Altro che secoli per vedere crollare gli imperi. Mi sembra una emerita stupidaggine. Se parliamo dell'impero per antonomasia, quello romano, nel 378 era ancora in ottima salute, almeno apparentemente, mentre 98 anni dopo non c'era più, almeno in occidente e in molte regioni non c'era più neanche la civiltà. A Roma Urbe c'hanno messo un altro mezzo secolo per finire alla tragedia completa (la città deserta evocata da Debora). Quindi in tutto un secolo (al singolare), massimo un secolo e mezzo.
Quello britannico nel 1914 era in pieno splendore sui cinque continenti, e mezzo secolo dopo praticamente non c'era più.
Quello sovietico nel 1985 sembrava ancora incrollabile e sei anni dopo era evaporato.
Andatelo a dire ad una badante ucraina, che magari da giovane si era laureata in astronautica, che ci vogliono secoli per avere cambiamenti radicali...
Oggi, come giustamente commentato sopra, basterebbero pochi giorni per far crollare il grosso della nostra civiltà.
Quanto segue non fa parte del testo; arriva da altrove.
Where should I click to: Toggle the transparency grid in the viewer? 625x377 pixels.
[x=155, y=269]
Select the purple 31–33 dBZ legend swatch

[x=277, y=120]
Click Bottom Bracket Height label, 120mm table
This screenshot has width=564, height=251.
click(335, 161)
Spero che non ci sia nessun crollo e che con intelligenza vireremo verso un sistema più sostenibile. Ma se giro per le strade extraurbane del nostro meridione colme di rifiuti o sento certe notizie alla TV di inerte coste o città contaminate dalle ecomafie, ho forti, fortissimi dubbi sulla intelligenza umana...
32. lalica, Domenica 4 Ottobre 2009 ore 23:58
per pilotaDD
sai cosa mi hai fatto pensare?
che la nostra tanto amata globalizzazione avrà l'effetto di globalizzare la catastrofe! se prima sparivano o cadevano gli imperi, domani sparirà il mondo (come lo intendiamo).